The take-home message is that learning to tell a chiffchaff from a willow warbler could help us to stay mentally sharp as we age. But what about discerning a common quaker from a clouded drab? Or a brown-line bright-eye from a bright-line brown eye? These are the names, not of birds, but of moths. I’ve been hooked on moths ever since I was a kid.

At the risk of alienating an entire community of wildlife enthusiasts, birds are the low-hanging fruit. Moths are orders of magnitude more difficult to distinguish. As part of a citizen science project called the Garden Moth Scheme, I regularly run a moth trap in my leafy back garden. The devices, which can be bought or cobbled together, use light to attract night-flying moths, which then stumble into the body of the trap, where they stay, unharmed, till morning.
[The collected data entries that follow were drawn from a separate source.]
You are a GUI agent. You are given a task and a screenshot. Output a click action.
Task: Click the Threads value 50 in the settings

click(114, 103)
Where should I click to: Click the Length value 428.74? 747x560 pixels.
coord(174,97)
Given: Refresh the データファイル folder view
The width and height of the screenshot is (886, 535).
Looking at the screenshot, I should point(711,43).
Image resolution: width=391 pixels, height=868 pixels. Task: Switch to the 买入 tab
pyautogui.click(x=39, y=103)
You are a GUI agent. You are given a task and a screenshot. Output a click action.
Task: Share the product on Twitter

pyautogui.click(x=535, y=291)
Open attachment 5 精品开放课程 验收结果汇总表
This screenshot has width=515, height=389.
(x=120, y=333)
Most weekends you’ll find me hunched over my field guide, sifting through the contents of my trap, before I delicately liberate my captives. There may well be 636 species of British birds, but there are four times as many species of British moths. These are divided into two groups: larger “macro” moths (900 species) and smaller “micro” moths (1,600 species). The wingspan of the smallest British bird, the goldcrest, is roughly the distance from forefinger to thumb. The wingspan of the smallest British moth, Enteucha acetosae, is shorter than a grain of rice.
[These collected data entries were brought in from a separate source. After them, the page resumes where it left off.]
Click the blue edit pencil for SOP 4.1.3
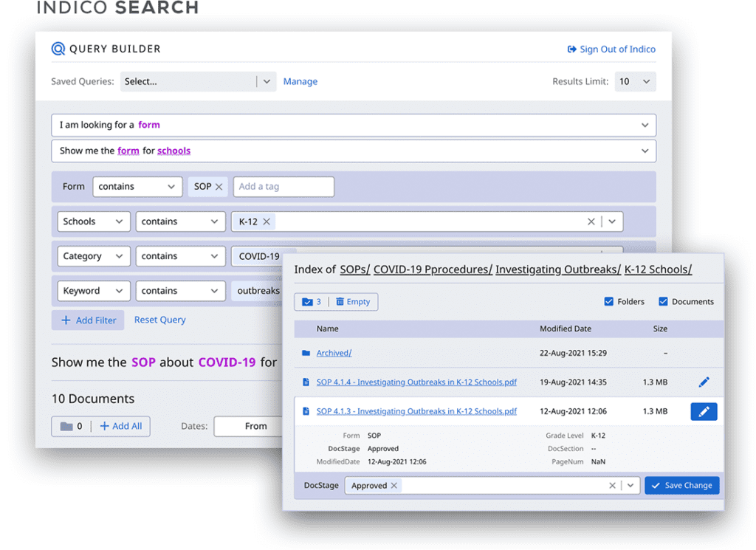756x550 pixels. pos(703,411)
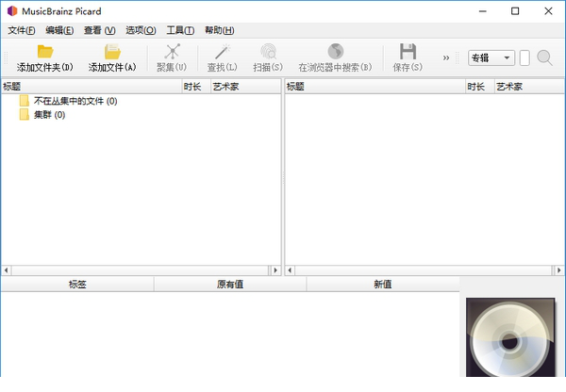
Task: Open the 工具(T) menu
Action: tap(180, 30)
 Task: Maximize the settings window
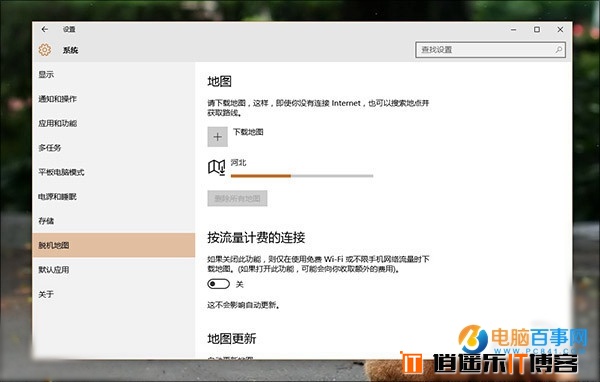coord(537,29)
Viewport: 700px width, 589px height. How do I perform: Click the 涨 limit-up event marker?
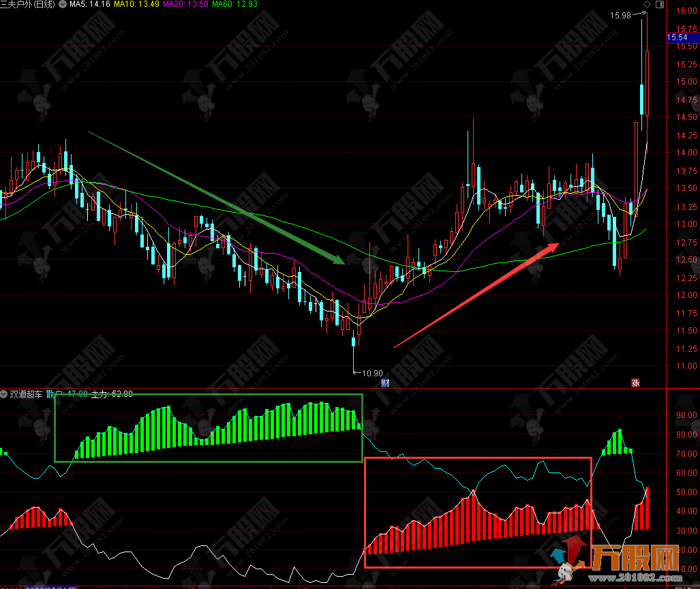pyautogui.click(x=635, y=383)
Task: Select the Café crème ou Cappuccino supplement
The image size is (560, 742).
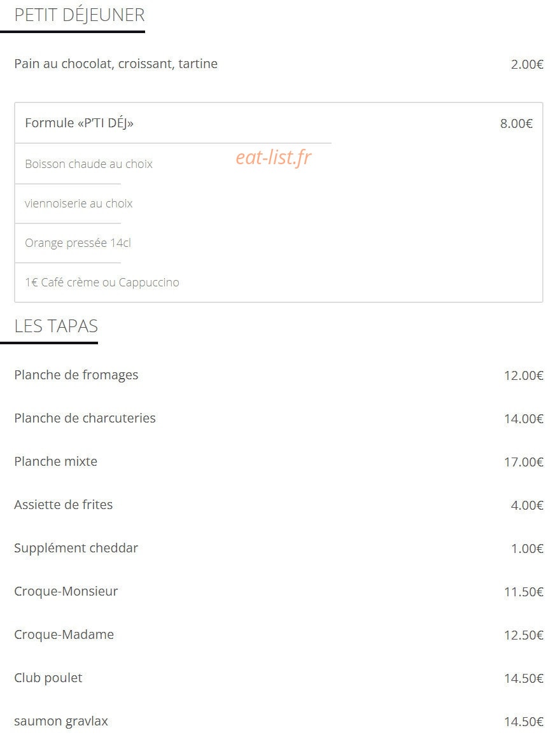Action: (x=102, y=283)
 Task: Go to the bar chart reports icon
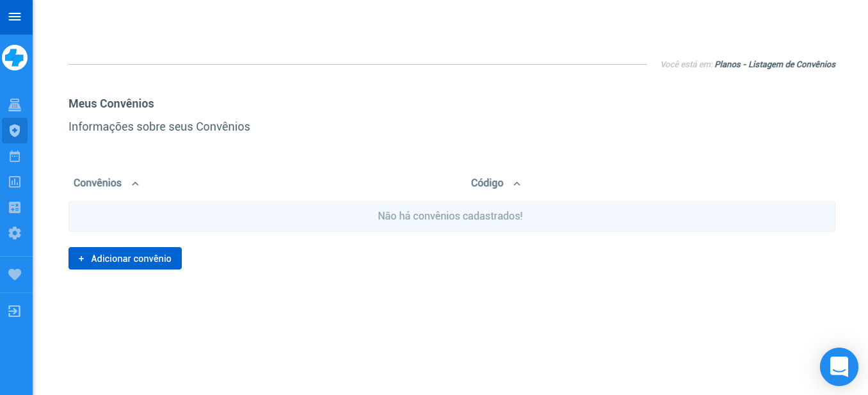point(15,182)
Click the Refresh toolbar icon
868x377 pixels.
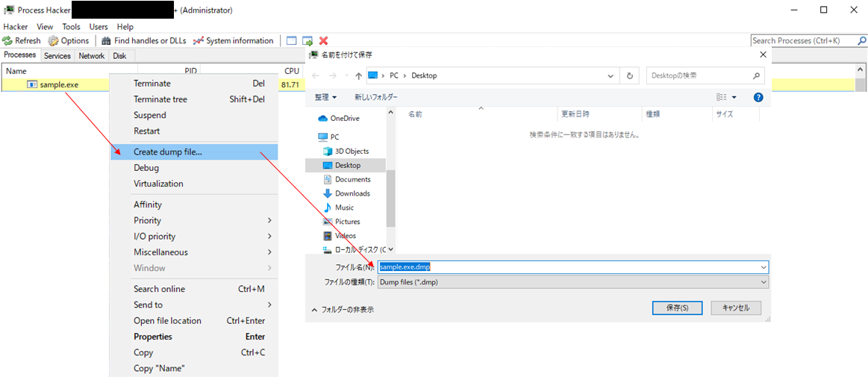(7, 40)
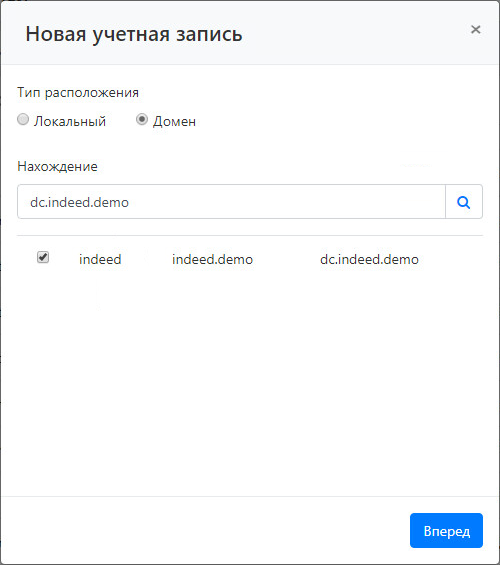
Task: Uncheck the indeed domain row checkbox
Action: click(43, 257)
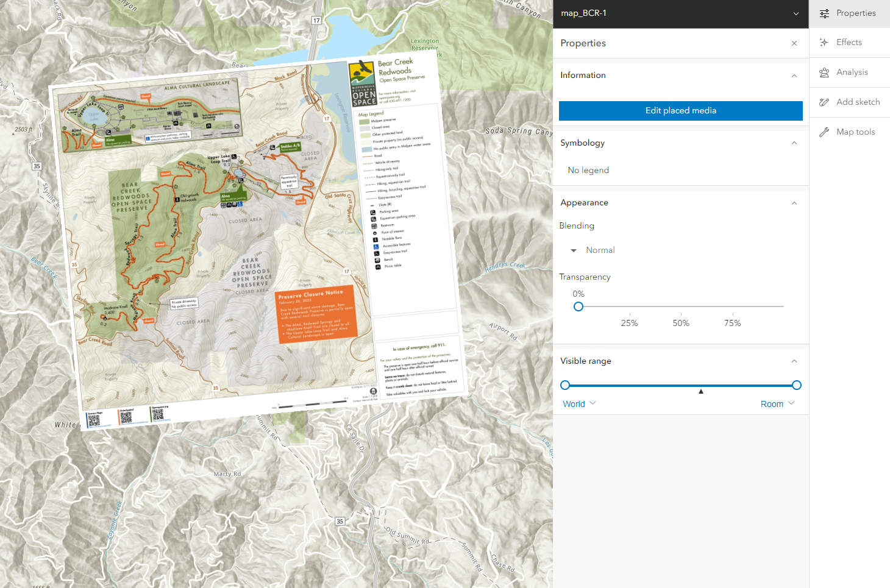Collapse the Visible range section

[x=794, y=361]
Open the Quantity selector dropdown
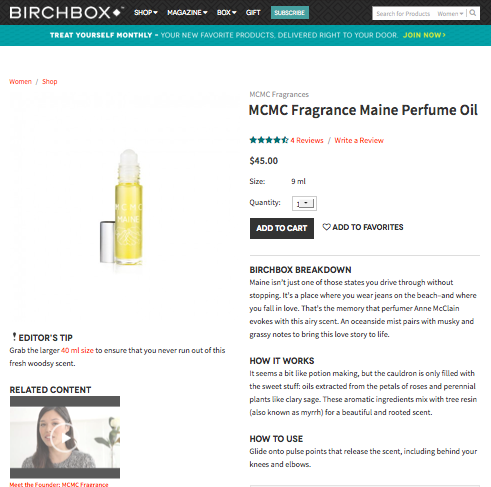The height and width of the screenshot is (487, 491). tap(304, 203)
At the height of summer, when moth numbers peak, my trap brims with hundreds of moths of dozens of species. Some species are so similar to others, they are set aside only by the briefest of detail – the curve of a forewing or the architecture of an antenna. Muddying the waters further, members of the same species can sometimes look distinctly different, with varying wing colours, or sometimes no wings at all. Reflecting these difficulties, the Victorian naturalists who named many of them did so with a wink. There is one moth called the confused and another dubbed the uncertain.

If you listen to the haters, moths are all drab, night-flying, clothes-munching pests. Not true. Some moths, such as the elephant hawk, make Elton John’s stage outfits look tame. In the UK, there are more species of day-flying moth than there are butterflies, and the larvae of just two moth species nibble on natural fibres, such as wool and cashmere – but even they can’t eat a whole sock.

Moths are much maligned and misunderstood, yet they play a vital role in the natural world, where they pollinate plants, provide food for wildlife and contribute to the cycling of nutrients between life and land. They’re also harbingers of environmental change.

The Garden Moth Scheme has been running nationally since 2008. More than 1,000 recorders have contributed their data, revealing a troubling trend. Half of our garden moth species are declining in abundance. This tells us that the balance of the natural world is off kilter.

I love moths for lots of reasons: for their pivotal place in our terrestrial ecosystems, for their oft-understated beauty, for the mindfulness they instil when I focus on their form and for their obstinacy in the face of an easy ID. I love them because they are endlessly surprising. The Chinese character looks like a tiny bird poo, tiger moths emit ultrasonic clicks to jam their bat nemeses’ sonar, and the death’s head hawkmoth mimics the scent of bees so it can raid honey from their hives.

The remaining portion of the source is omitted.